The workshop, the third to be convened in Ghana by the Council for Scientific and Industrial Research's Water Research Institute (CSIR/WRI) within the framework of the International Hydrological Programme (IHP) and the participation programme of UNESCO is aimed at finding solutions to the emerging problems. It has brought together about 30 technical representative of the IHP National Committees from Ghana, Mali, Cote d'Ivoire, Burkina Faso, Benin Togo.

The participants are to share their knowledge and experiences on the sustainable management of the resources of the basin to support present and future socio-economic development needs of the countries that share the Volta basin.

Dr Biney said IWRM was the process that promoted the coordinated development and management of water and related resource in order to maximise the resultant economic and social welfare in an equitable manner without compromising the sustainability of the ecosystems.

He urged the participants not to make this workshop another paragraph in their already impressive Curriculum Vitas, "but to strive directly or indirectly, make use of the knowledge gained to support the socio-economic development of the Volta basin and the sub-region as a whole."

Dr Martin Agyemang Odei, Executive Director, National Science and Technology Foundation, said Ghana believed that to harness the resources of the Volta basin efficiently, the development and management of the water resources and the basin have to be rationalised and harmonised.

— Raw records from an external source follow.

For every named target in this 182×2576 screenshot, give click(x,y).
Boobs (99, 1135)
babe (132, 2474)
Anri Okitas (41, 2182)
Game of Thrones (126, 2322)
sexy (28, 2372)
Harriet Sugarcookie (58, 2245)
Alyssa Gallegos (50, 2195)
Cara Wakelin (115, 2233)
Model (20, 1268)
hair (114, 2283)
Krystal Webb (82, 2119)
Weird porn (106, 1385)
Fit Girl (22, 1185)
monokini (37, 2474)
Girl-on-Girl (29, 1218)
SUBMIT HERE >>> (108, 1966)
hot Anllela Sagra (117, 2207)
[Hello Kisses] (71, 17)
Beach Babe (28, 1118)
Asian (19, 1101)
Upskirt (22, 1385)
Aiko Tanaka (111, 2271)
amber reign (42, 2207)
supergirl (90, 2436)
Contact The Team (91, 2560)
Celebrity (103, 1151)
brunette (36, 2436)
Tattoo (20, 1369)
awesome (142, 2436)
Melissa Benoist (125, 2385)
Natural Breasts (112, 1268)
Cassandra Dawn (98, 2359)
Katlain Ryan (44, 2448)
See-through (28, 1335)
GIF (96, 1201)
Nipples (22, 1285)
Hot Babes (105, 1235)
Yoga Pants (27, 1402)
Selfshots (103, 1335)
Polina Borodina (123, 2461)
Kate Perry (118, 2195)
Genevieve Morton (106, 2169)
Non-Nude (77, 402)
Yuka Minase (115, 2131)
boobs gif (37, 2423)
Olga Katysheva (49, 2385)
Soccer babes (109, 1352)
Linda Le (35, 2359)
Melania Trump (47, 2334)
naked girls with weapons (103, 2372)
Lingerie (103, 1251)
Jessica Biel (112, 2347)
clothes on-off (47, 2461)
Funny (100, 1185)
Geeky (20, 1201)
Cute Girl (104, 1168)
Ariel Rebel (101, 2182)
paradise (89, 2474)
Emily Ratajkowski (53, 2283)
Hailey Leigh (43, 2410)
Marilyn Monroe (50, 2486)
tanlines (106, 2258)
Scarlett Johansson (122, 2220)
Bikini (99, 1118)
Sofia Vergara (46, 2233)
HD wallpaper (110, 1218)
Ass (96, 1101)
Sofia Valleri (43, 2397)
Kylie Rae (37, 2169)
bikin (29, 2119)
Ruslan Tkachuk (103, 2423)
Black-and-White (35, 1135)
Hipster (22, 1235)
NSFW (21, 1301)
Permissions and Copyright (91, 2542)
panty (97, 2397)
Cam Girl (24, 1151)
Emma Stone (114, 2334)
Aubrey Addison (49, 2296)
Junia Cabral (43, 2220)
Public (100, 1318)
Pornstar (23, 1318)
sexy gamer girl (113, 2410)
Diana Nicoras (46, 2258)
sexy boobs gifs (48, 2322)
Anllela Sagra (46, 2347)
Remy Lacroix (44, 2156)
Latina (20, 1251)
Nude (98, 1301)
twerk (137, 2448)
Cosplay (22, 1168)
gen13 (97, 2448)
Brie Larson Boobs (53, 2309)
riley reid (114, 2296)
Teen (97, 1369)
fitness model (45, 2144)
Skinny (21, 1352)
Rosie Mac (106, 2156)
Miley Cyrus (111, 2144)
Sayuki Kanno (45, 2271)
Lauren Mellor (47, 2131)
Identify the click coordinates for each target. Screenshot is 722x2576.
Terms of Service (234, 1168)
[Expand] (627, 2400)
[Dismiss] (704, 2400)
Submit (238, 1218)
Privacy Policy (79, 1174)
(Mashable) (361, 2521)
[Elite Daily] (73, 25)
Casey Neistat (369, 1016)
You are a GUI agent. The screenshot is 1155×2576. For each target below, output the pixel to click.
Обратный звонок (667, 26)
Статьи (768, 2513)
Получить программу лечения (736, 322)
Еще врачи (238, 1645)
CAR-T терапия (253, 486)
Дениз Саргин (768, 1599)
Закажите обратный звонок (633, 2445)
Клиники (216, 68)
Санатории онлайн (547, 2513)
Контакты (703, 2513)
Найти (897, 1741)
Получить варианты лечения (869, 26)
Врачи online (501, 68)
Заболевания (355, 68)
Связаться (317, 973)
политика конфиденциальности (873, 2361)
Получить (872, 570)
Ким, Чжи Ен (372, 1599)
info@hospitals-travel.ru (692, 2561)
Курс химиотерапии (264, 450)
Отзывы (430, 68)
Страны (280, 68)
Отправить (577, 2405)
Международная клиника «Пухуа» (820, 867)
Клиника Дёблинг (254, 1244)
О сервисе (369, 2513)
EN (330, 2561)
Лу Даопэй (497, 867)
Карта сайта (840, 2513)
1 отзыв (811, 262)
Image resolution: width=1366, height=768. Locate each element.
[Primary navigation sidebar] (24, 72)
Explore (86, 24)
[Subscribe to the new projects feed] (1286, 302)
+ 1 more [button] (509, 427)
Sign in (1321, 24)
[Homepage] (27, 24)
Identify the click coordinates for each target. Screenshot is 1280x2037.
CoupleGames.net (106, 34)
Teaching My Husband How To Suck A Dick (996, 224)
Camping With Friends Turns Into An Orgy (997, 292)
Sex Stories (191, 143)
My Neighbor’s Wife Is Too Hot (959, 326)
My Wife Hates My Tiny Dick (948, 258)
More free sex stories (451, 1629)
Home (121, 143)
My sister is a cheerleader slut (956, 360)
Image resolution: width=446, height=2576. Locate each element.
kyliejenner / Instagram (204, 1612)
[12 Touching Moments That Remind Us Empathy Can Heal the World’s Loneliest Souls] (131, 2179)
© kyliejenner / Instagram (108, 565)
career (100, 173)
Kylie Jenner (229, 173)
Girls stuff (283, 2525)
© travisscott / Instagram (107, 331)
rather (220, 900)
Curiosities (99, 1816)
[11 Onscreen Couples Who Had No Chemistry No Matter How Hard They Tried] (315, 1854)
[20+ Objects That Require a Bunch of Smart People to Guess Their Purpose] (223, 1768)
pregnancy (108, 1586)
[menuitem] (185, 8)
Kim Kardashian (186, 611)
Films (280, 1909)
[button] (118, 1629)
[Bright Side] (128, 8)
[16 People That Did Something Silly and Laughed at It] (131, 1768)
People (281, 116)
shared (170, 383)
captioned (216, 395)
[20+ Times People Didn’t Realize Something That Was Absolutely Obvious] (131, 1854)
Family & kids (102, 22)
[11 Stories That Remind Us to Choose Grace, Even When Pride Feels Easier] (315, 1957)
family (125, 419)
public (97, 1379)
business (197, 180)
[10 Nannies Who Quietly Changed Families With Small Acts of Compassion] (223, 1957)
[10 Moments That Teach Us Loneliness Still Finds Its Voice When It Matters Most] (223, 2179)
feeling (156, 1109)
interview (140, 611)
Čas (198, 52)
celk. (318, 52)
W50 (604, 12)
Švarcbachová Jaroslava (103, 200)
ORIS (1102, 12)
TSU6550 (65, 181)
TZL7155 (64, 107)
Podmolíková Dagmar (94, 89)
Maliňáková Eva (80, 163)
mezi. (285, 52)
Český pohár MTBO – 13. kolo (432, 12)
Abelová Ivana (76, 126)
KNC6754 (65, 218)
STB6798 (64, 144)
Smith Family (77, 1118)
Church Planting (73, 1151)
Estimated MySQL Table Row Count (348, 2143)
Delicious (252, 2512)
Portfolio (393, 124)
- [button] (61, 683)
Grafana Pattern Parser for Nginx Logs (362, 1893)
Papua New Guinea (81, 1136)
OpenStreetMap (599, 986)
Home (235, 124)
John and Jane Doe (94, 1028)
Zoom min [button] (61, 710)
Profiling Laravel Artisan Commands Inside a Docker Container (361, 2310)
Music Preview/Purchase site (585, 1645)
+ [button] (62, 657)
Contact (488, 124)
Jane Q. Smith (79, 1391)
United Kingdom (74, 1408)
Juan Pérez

''We believe in sharing the benefits of the resources within the basin, for example, the possible extension of power supply from Ghana to other riparian states where feasible," he said. Dr Odei said there could also be extension of potable water supply from the Volta River in Ghana to the neighbours that needed it.

"We believe that when the riparian countries have a stake in the benefits of the resource they would be prepared to conserve and manage the water resources of the basin for the sustainable development of the riparian nations'', he said.

Mr Robert R. Bannerman, a consultant with the Water Resources Consultancy Limited, who chaired the function, called for trust and co-operation among the riparian neighbours to be able to provide for the socio-economic needs of the people.

The trust and co-operation could be achieved by sharing information and resources, he said.